:: Exercice ::
Recopiez à l'identique le passage de l'article sur les convoyages hivernaux, de « Portrait : Darel » à « 138 - IXe s. ».

:: Extrait du document ::
═══

Convoyages en hiver : 5 questions à un skipper pro pour préparer son équipage et son navire

Darel est un skipper professionnel qui écume la Méditerranée en accompagnement et convoyage. Il nous explique les 5 points incontournables à vérifier avant de prendre la mer sur un voilier inconnu dans le cadre d'un convoyage au coeur de l'hiver.

Embarquer pour un convoyage en hiver, loin de la tranquillité estivale, c'est plonger dans une aventure où chaque instant exige une préparation rigoureuse et une vigilance accrue. Ces traversées, souvent rudes et imprévisibles, nécessitent une préparation minutieuse pour garantir la sécurité de l'équipage et du bateau. Nous avons interrogé Darel, un skipper expérimenté, habitué à braver les éléments hivernaux, sur les points clés à vérifier avant de larguer les amarres.

Portrait : Darel navigue en passionné depuis son enfance (dériveurs, aviron de mer, planche à voile...) et après 15 ans dans le secteur du recrutement, de la formation et de l'insertion il s'est reconverti au métier de marin en Marine marchande : "Je n'avais pas les moyens d'acheter un bateau alors j'en ai fait mon métier" dit-il. Depuis, il a pu embarquer pour différents armateurs : navettes à passagers, vieux gréements, ferries, pêche, ecole de voile et naviguer sur des navires emblématiques : le plus vieux navire français Le Belem, le voilier de grand croisière le Ponant, une transatlantique en Gunboat... Mais chaque navigation a son lot d'apprentissage et il faut rester attentif à chaque instant car "Il n'y a rien de plus terrible que la mer pour dompter un homme" comme le disait Homère dans L'Odyssée, VIII, 138 - IXe s.

Navire : "Votre meilleur allié mérite votre pleine attention"

"Avant de penser à la navigation, aux vagues ou au vent, commencez par vérifier votre bateau. Il doit être prêt à encaisser." Ces mots du skipper, qui a traversé plus d'une vingtaine de convoyages hivernaux, posent le cadre. Le navire devient un refuge, un allié, et chaque détail compte.

═══

:: Données fournies ::
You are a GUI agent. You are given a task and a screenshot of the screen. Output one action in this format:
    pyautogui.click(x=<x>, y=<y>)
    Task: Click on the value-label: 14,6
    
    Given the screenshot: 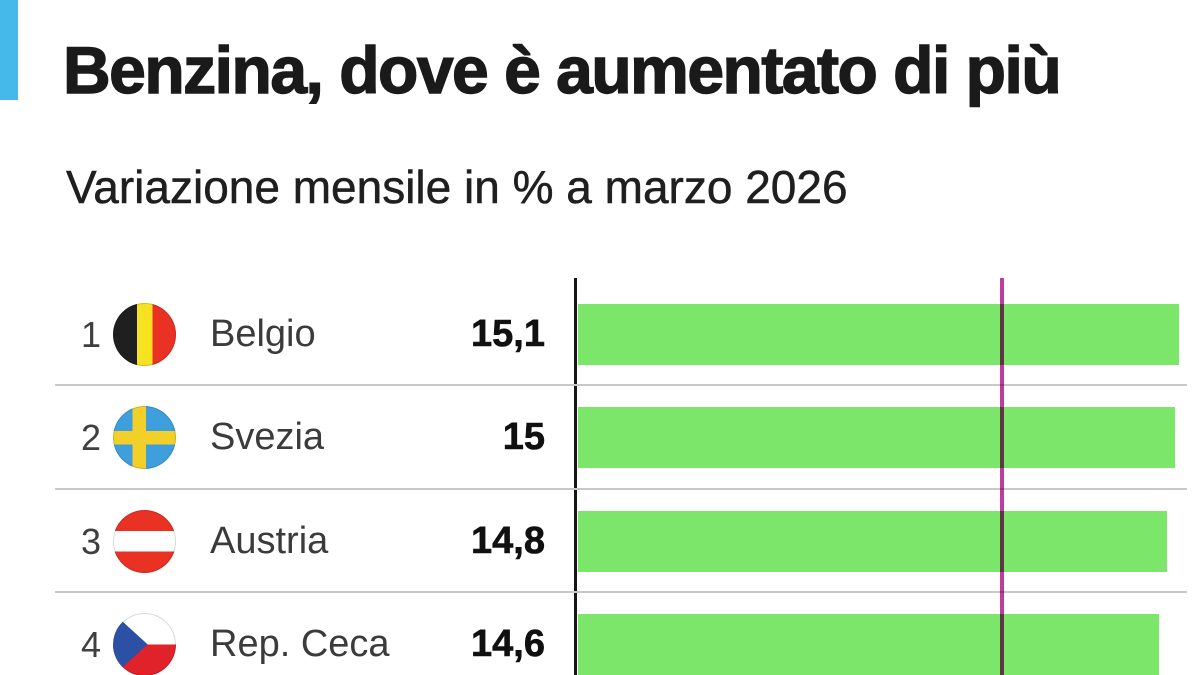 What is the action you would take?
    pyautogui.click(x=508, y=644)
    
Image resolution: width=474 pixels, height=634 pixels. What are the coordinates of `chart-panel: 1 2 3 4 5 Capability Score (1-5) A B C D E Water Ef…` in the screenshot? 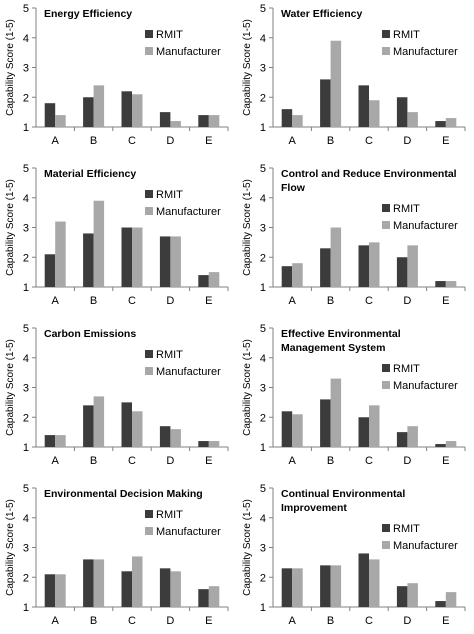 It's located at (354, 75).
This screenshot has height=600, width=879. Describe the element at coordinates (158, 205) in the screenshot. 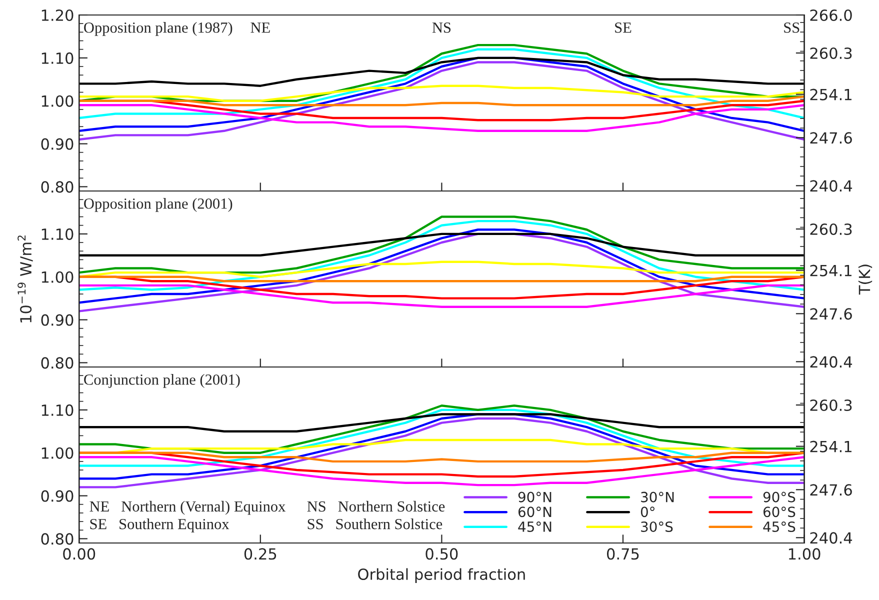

═══

:: Corrigé ::
Portrait : Darel navigue en passionné depuis son enfance (dériveurs, aviron de mer, planche à voile...) et après 15 ans dans le secteur du recrutement, de la formation et de l'insertion il s'est reconverti au métier de marin en Marine marchande : "Je n'avais pas les moyens d'acheter un bateau alors j'en ai fait mon métier" dit-il. Depuis, il a pu embarquer pour différents armateurs : navettes à passagers, vieux gréements, ferries, pêche, ecole de voile et naviguer sur des navires emblématiques : le plus vieux navire français Le Belem, le voilier de grand croisière le Ponant, une transatlantique en Gunboat... Mais chaque navigation a son lot d'apprentissage et il faut rester attentif à chaque instant car "Il n'y a rien de plus terrible que la mer pour dompter un homme" comme le disait Homère dans L'Odyssée, VIII, 138 - IXe s.